First, at each waterfall location, dig down to the approximate depth of the drop you desire or build up the fall if you’re working above grade. This gives you a streambed depth target. Now move to the bottom of the stream and carve a 2 to 3-1/2 ft. wide streambed 6 to 8 in. deep, sloping upward as you dig upstream to meet that streambed depth target at each waterfall (Photo 5). Then dig out shallow pools below waterfalls as needed (Figure A) to slow the water flow.
Since we built above ground for the upper section of the stream, we next added a level row of stones for waterfalls No. 1 and 2 (Photo 6). Pick the height you desire. Use 6- in. tall stones to frame the banks. Also finish compacting a gravel and dirt mixture to the inside and outside of the upper pool stones. Then tamp down the upper pool area and the streambed.
Step 7: Lay the liner and position waterfall stones
Photo 7: Spread the liner in the streambed
Lay the underlayment and a rubber liner into the streambed. Leave 3 to 4 in. of slack in the liner at the base of the waterfalls, extend about 2 ft. up each bank and overlap the basin liner by 2 ft.
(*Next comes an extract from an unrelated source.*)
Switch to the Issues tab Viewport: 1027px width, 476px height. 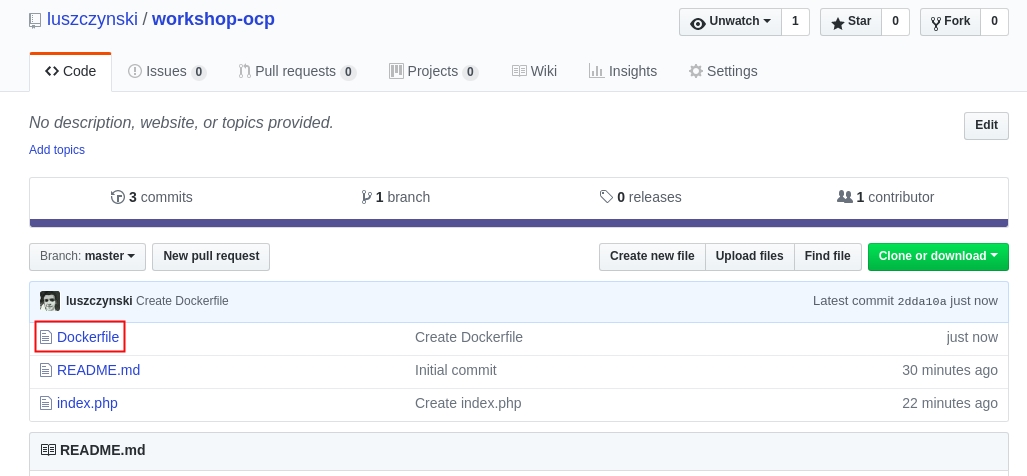click(x=166, y=71)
Place decorative boulders at waterfall locations.
Photo 8: Line the upper pool
Lay the underlayment and liner over the upper pool, overlapping the built-up boulder edges. Overlap the lower liner by about 2 ft. Backfill stream edging boulders for stability.
Position the fabric underlayment and liner to extend from the lower basin to the upper pool, with slack at the base of each waterfall, because placing boulders can stretch and rip a tight liner (Photo 7). Place decorative boulders at the side of each waterfall, and add an extra piece of rubber liner underneath each heavy stone to protect the base liner. For stable, above-ground stream edges, backfill the edging stones with a gravel and dirt mixture and compact it (Photo 8). Next, lay the final piece of underlayment and liner in the upper pool so it tucks in at all corners and extends 2 ft. out in all directions. There’s no need to tape the liners to each other; just make sure the top liner overlaps the liner underneath it by 1-1/2 to 2 ft. Then add the top layer of stones around the upper pool.
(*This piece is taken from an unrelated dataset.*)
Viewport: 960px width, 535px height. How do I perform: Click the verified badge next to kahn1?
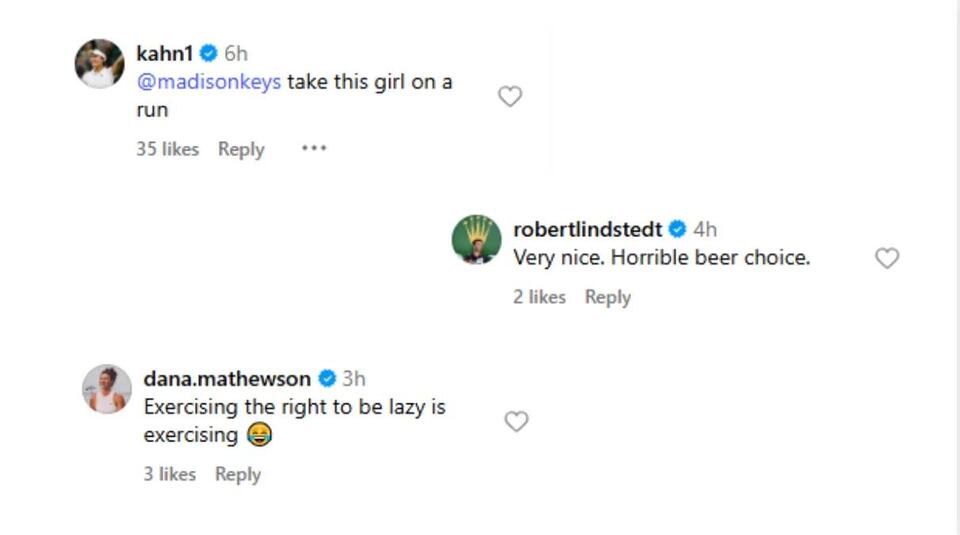tap(208, 53)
Step 8: Add spill stones and foam the gaps
Photo 9: Build up the waterfalls
Set decorative boulders at each side of waterfalls No. 1 and 2. Then coat the bottom of the flat spill stones with foam sealant so they adhere to the liner. Wedge stones into cracks between the spill stones and the sides of the stream bank.
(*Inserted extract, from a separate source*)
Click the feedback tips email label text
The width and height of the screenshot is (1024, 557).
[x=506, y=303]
Photo 10: Fill gaps with foam
Force gravel along all sides and under spill stones, then apply foam sealant in the gaps so water flows only over the top of all spill stones.
Once you place the decorative boulders at the waterfall locations, place all the flat spill stones. Apply black expanding foam sealant, designed for ponds and waterfalls, to the underside to adhere them to the rubber liner. Now fill all gaps with stones to force water to go only over the waterfall (Photo 9). Then apply foam sealant to all sides and to the underneath of each spill stone to create a good seal (Photo 10). After the foam has dried for 30 minutes, take your garden hose and run water down the stream. Look for any water trails (leaks) along the spill stone edges and underneath. Fill any leaks with more foam and repeat until all water goes over the top of the spill stones.
Step 9: Add gravel and clean the stream
Photo 11: Add boulders to complete
Add a top layer of small boulders to complete the upper pool and streambed. Place steppingstones in the middle of the stream and the stones below the waterfalls. Cover the rest of the streambed liner with gravel.
Photo 12: Clean the rocks and trim the liner
Fill the bottom basin with water and plug in the pump. Spray down all stones and the stream until the water from the pump runs clear. Place the hose from the pump into the upper pool. Trim off remaining exposed liner and adjust stream flow by moving rocks and adjusting the ball valve.
The final construction step is to place steppingstones in the middle of the stream to make it inviting for people, birds and pets. Then carefully layer in gravel to cover any exposed liner (Photo 11).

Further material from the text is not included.